-- Opening Marker --

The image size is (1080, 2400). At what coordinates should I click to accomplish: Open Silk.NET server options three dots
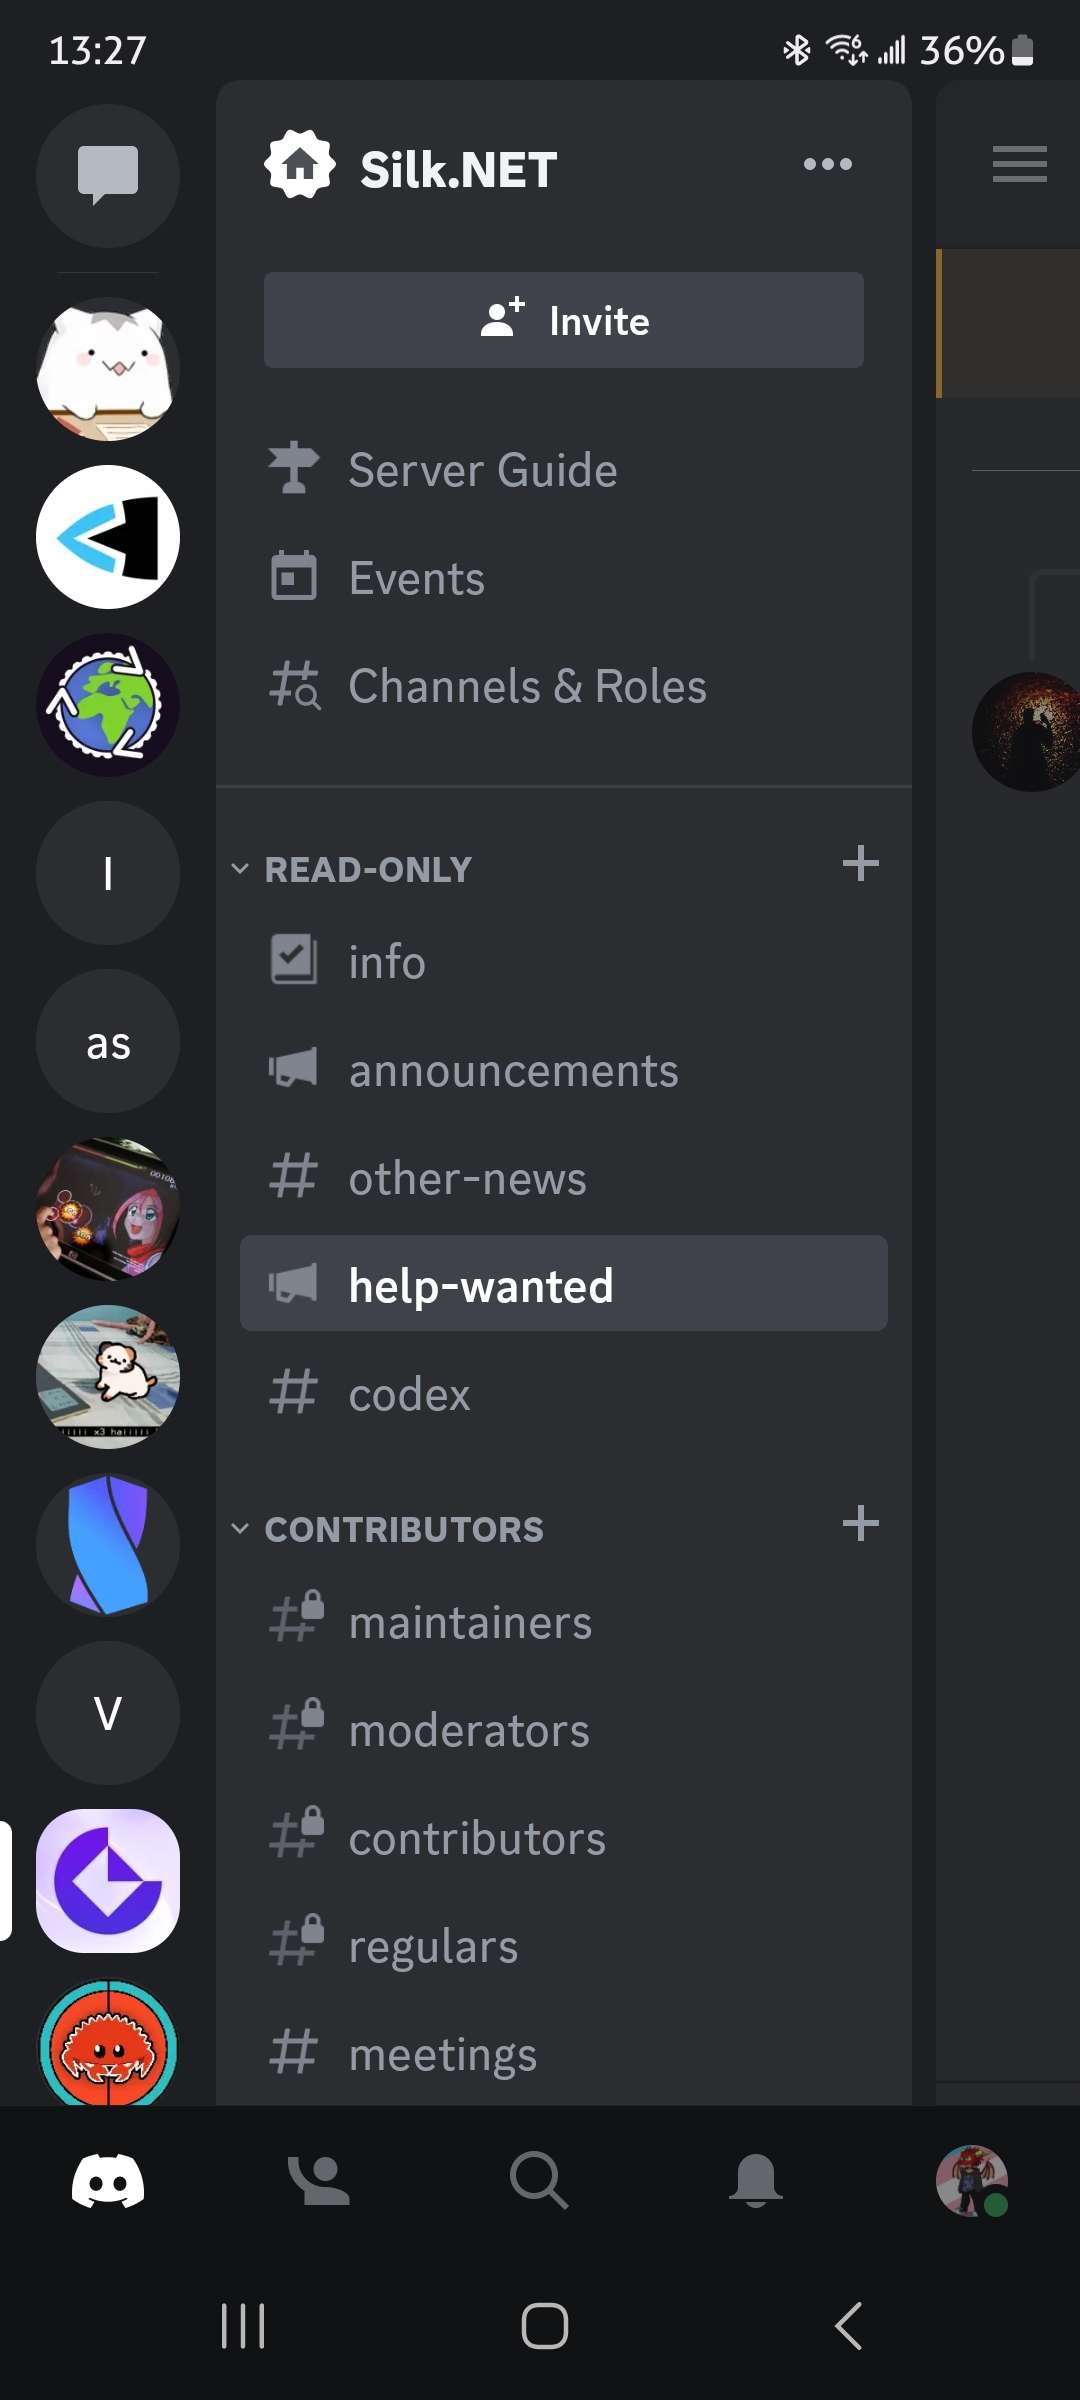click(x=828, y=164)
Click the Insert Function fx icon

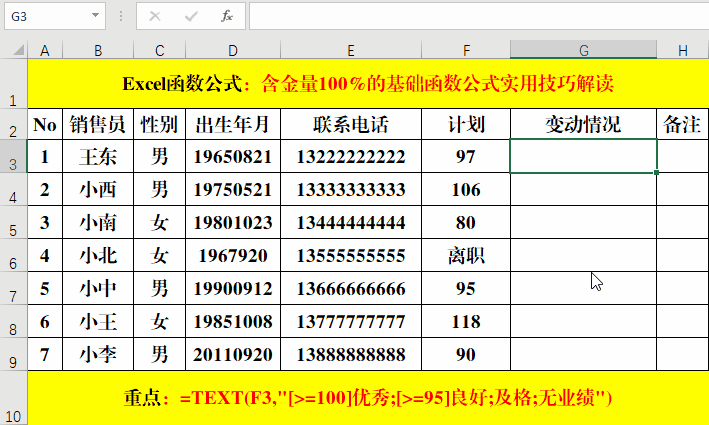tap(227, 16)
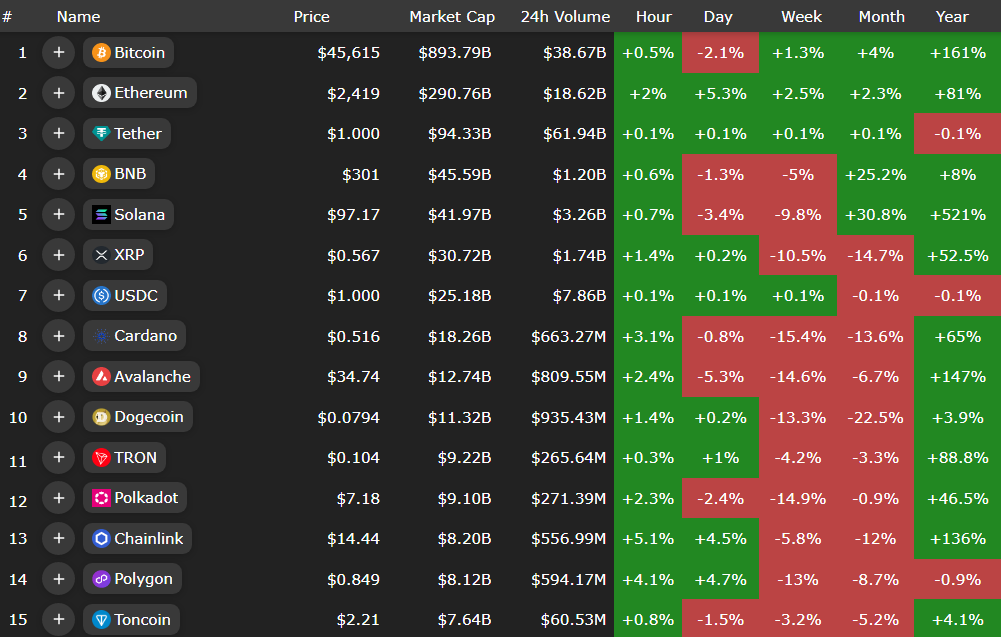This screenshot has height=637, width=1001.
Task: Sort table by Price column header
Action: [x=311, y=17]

-- Closing Marker --

#### [Work required]
Apart from the pictures, every line of the data above should be given again exactly.

#### [Exercise response]
The image size is (1080, 2400). At what coordinates should I click to accomplish: Open Silk.NET server options three dots
click(x=828, y=164)
Click the Insert Function fx icon

tap(227, 16)
This screenshot has height=637, width=1001.
Task: Sort table by Price column header
Action: [x=311, y=17]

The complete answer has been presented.